■ Instruction:
Copy the lines of the records between the line containing "Open the 特色功能" and the line containing "will (x=274, y=39).", inclusive, reproducing them verbatim.

(Collection entries)
"""

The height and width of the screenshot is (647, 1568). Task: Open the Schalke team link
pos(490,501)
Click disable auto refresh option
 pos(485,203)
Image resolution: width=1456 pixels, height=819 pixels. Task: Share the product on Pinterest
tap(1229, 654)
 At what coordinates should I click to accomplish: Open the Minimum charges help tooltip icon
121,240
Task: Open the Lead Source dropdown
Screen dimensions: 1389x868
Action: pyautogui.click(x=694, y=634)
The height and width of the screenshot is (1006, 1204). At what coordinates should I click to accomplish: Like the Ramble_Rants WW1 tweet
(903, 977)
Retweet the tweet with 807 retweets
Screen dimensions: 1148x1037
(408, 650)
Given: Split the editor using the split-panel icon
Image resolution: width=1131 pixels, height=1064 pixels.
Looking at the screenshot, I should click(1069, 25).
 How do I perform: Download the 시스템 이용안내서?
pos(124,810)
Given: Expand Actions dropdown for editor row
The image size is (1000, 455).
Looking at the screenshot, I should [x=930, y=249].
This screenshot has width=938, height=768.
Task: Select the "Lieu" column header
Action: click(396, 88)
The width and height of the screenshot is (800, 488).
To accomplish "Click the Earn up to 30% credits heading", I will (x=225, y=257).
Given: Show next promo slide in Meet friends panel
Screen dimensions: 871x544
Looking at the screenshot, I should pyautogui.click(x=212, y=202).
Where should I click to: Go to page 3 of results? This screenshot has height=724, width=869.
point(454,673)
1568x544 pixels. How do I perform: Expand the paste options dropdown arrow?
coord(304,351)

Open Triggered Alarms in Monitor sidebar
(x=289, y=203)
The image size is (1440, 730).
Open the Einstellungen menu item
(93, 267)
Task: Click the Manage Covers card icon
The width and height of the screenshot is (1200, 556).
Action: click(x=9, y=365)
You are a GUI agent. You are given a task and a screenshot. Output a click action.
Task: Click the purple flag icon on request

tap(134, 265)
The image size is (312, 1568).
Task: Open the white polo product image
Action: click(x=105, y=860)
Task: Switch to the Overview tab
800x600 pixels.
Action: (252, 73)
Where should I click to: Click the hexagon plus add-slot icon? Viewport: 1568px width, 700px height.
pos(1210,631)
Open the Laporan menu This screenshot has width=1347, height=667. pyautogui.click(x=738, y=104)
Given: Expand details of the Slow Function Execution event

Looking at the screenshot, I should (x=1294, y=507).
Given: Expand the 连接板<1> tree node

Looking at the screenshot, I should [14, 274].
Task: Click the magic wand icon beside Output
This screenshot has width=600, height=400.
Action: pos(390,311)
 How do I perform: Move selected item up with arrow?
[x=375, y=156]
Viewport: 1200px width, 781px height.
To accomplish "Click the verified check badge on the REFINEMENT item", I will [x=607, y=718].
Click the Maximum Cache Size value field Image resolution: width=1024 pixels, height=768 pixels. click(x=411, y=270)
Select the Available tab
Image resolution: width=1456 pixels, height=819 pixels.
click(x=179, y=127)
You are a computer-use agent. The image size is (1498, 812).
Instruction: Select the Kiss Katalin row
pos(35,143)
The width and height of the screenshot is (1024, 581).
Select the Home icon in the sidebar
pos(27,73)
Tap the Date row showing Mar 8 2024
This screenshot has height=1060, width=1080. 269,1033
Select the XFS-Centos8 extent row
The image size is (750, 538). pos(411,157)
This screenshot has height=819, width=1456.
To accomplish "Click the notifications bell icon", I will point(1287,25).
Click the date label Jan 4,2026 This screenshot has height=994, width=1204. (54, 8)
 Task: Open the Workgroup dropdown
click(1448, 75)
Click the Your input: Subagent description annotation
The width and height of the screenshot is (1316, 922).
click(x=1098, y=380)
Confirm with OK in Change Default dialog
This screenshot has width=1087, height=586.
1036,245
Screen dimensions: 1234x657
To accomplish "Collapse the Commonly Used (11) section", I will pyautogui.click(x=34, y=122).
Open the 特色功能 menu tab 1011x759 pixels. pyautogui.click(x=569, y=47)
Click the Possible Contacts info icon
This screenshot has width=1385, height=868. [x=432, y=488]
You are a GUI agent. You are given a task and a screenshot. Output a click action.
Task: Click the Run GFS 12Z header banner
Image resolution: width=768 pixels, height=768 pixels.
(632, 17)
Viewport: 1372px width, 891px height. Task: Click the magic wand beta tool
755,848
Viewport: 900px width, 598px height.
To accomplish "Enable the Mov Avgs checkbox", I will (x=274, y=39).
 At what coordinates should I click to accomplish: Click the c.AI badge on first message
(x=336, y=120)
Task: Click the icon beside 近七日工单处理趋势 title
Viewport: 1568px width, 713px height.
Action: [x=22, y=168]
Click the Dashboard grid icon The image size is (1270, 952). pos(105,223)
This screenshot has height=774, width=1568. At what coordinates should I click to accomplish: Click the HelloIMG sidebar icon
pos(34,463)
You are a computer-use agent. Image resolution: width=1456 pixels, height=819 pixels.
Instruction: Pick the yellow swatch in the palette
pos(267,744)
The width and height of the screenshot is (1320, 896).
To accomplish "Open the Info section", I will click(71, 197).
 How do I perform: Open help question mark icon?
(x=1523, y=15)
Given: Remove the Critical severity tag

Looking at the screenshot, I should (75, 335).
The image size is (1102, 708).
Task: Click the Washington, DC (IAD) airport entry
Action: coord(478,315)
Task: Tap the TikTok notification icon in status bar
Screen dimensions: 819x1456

"""

■ Exercise output:
Open the 特色功能 menu tab 1011x759 pixels. pyautogui.click(x=569, y=47)
Click the Possible Contacts info icon
This screenshot has width=1385, height=868. [x=432, y=488]
You are a GUI agent. You are given a task and a screenshot. Output a click action.
Task: Click the Run GFS 12Z header banner
Image resolution: width=768 pixels, height=768 pixels.
(632, 17)
Viewport: 1372px width, 891px height. Task: Click the magic wand beta tool
755,848
Viewport: 900px width, 598px height.
To accomplish "Enable the Mov Avgs checkbox", I will (x=274, y=39).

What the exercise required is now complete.